We have used a modified version of the Sandia Instrumented Thermal Ignition (SITI) experiment to develop a pressure-dependent, five-step ignition model for a plastic bonded explosive (PBX 9501) consisting of 95 wt% octahydro-1,3,5,7-tetranitro-1,3,5,7-tetrazoncine (HMX), 2.5 wt% Estane® 5703 (a polyurethane thermoplastic), and 2.5 wt% of a nitroplasticizer (NP): BDNPA/F, a 50/50 wt% eutectic mixture bis(2,2-dinitropropyl)-acetal (BDNPA) and bis(2,2-dinitropropyl)-formal (BDNPF). The five steps include desorption of water, decomposition of the NP to form NO2, reaction of the NO2 with Estane® and HMX, and decomposition of HMX. The model was fit using our experiments and successfully validated with experiments from five other laboratories with scales ranging from about 2 g to more than 2.5 kg of PBX. Our experimental variables included density, confinement, free gas volume, and temperature.
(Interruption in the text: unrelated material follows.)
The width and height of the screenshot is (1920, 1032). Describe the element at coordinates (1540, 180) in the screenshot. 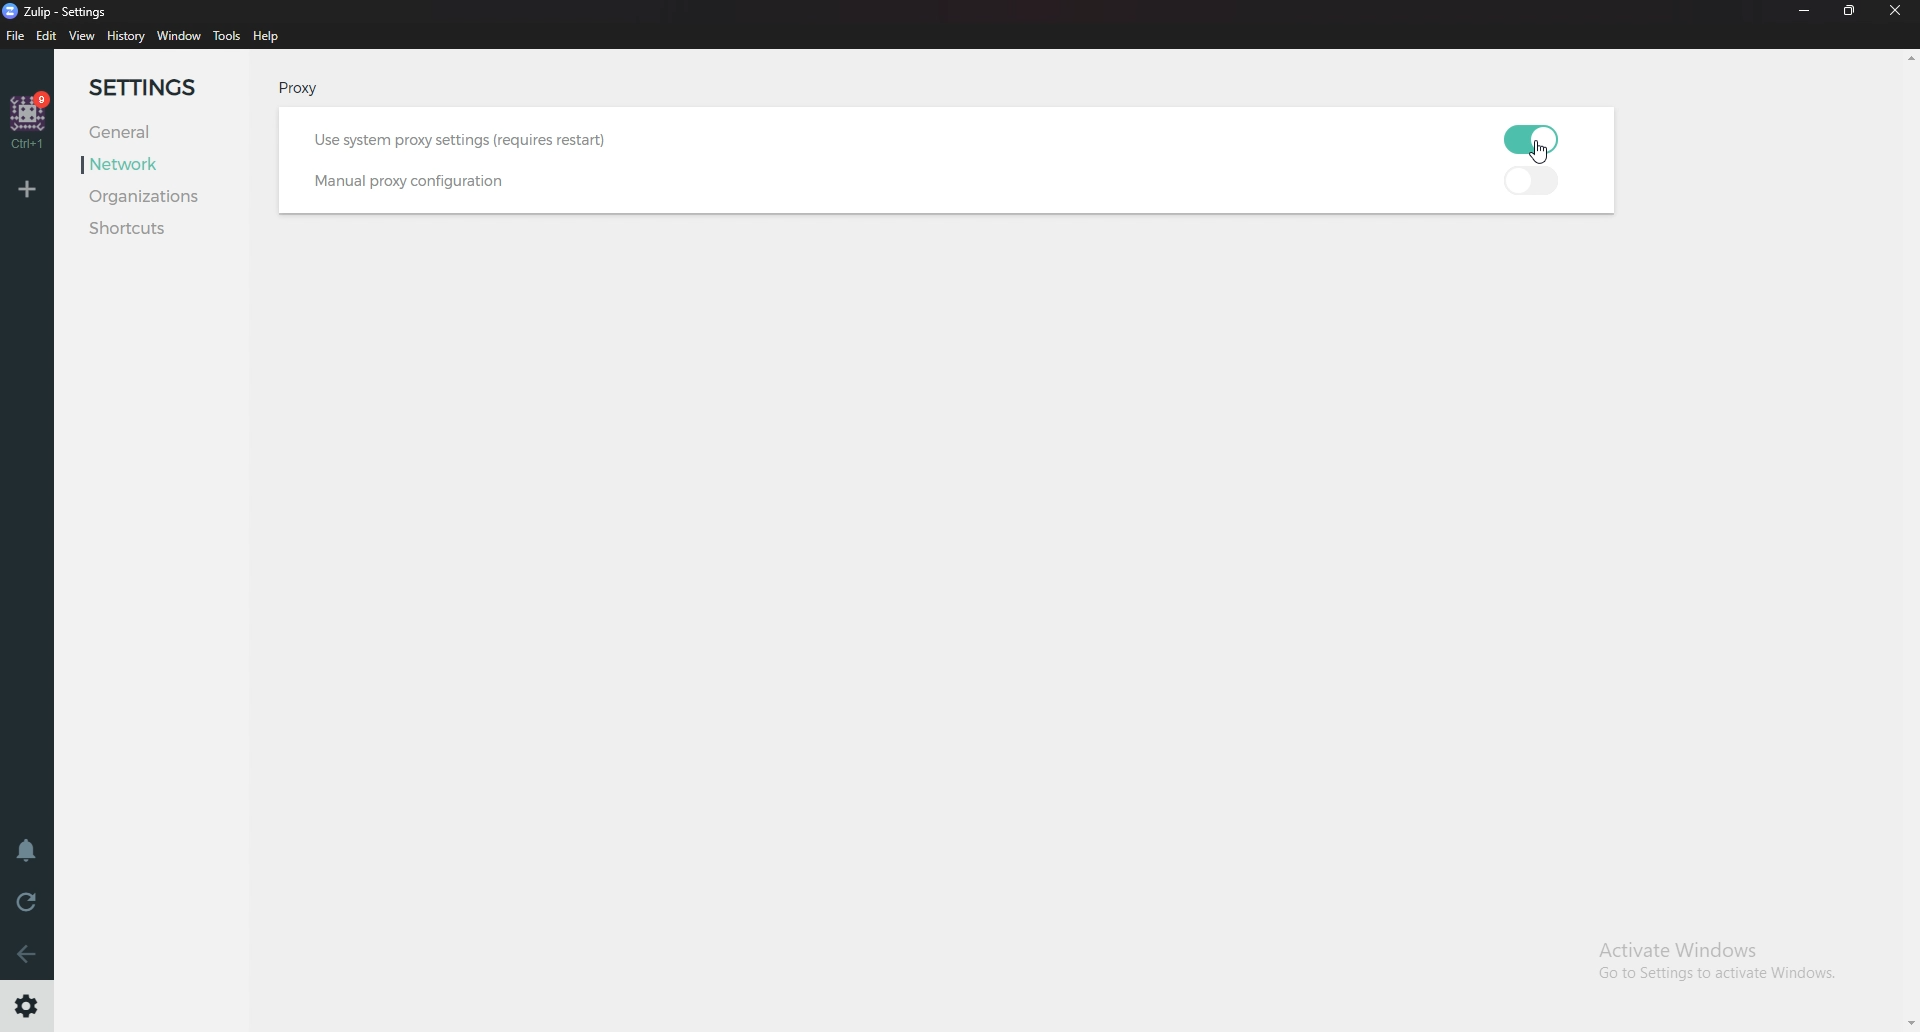

I see `toggle` at that location.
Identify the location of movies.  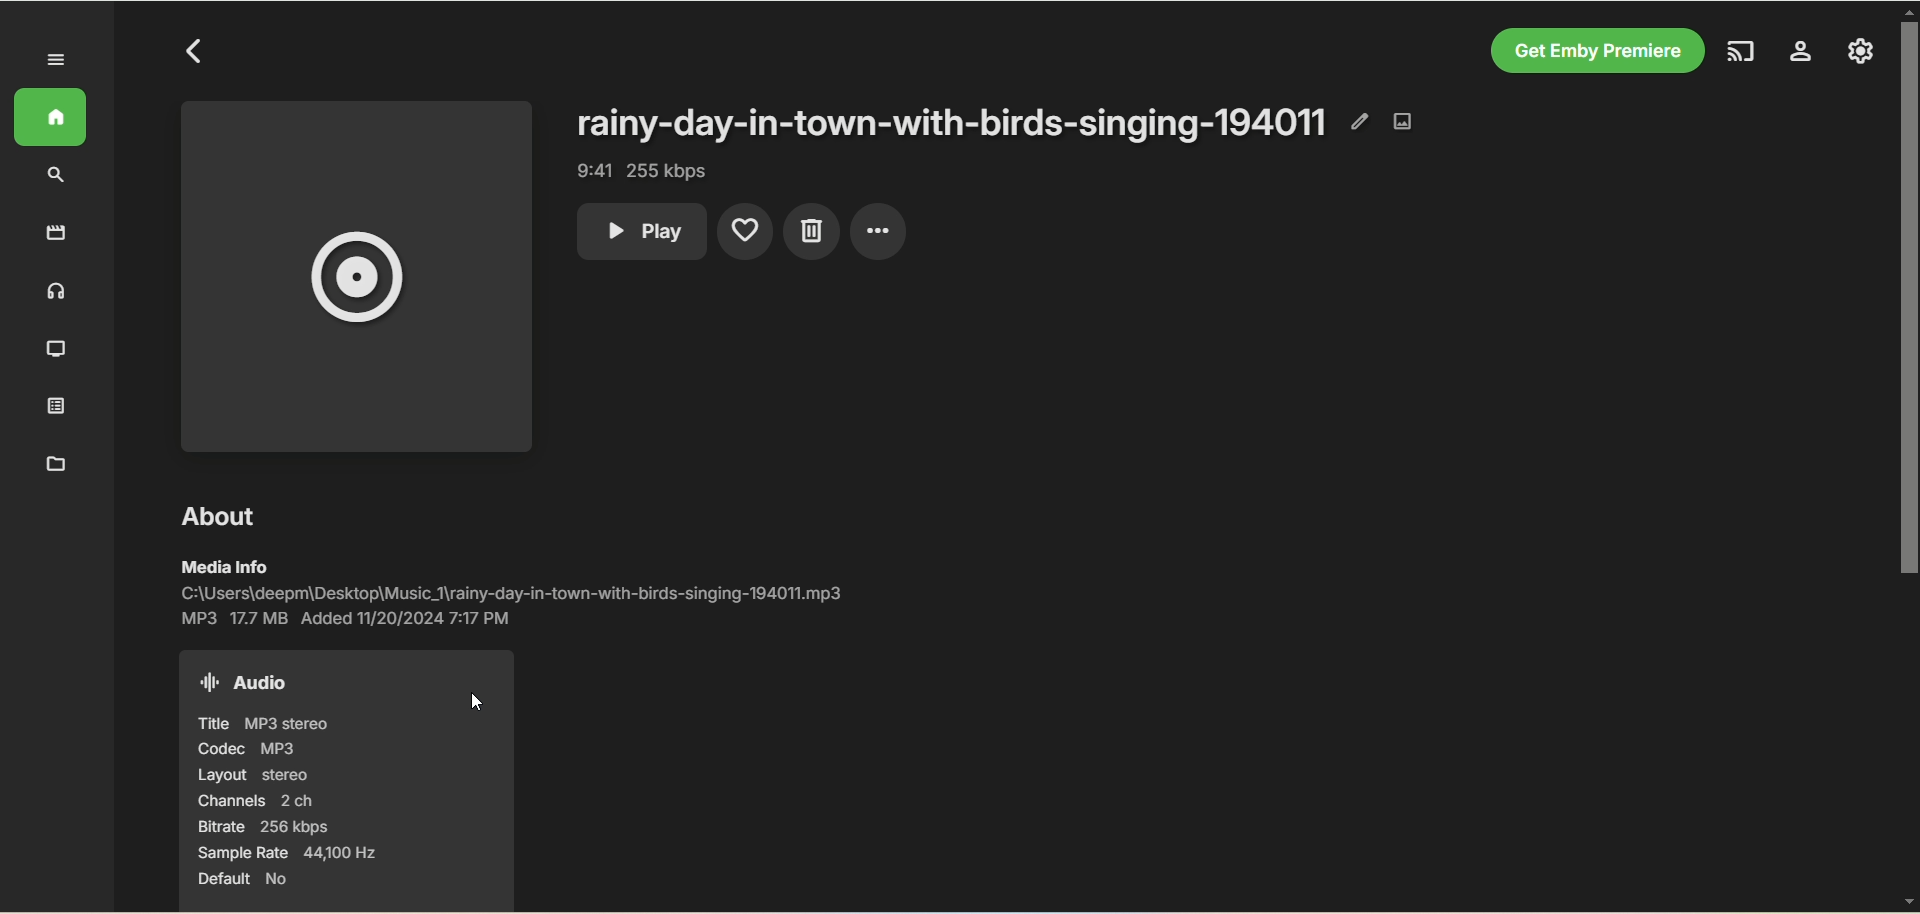
(61, 234).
We measured internal temperatures, confinement pressure, and ignition time. In some of our experiments, we used a borescope to visually observe the decomposing PBX. Our observations included the endothermic β–δ phase change of the HMX, a small exothermic temperature excursion in low-density unconfined experiments, and runaway ignition. We hypothesize that the temperature excursion in these low density experiments was associated with the NP decomposing exothermically within the PBX sample. This reactant-limited temperature excursion was not observed with our thermocouples in the high-density experiments. For these experiments, we believe the binder diffused to the edges of our high density samples and decomposed next to the highly conductive wall as confirmed by our borescope images.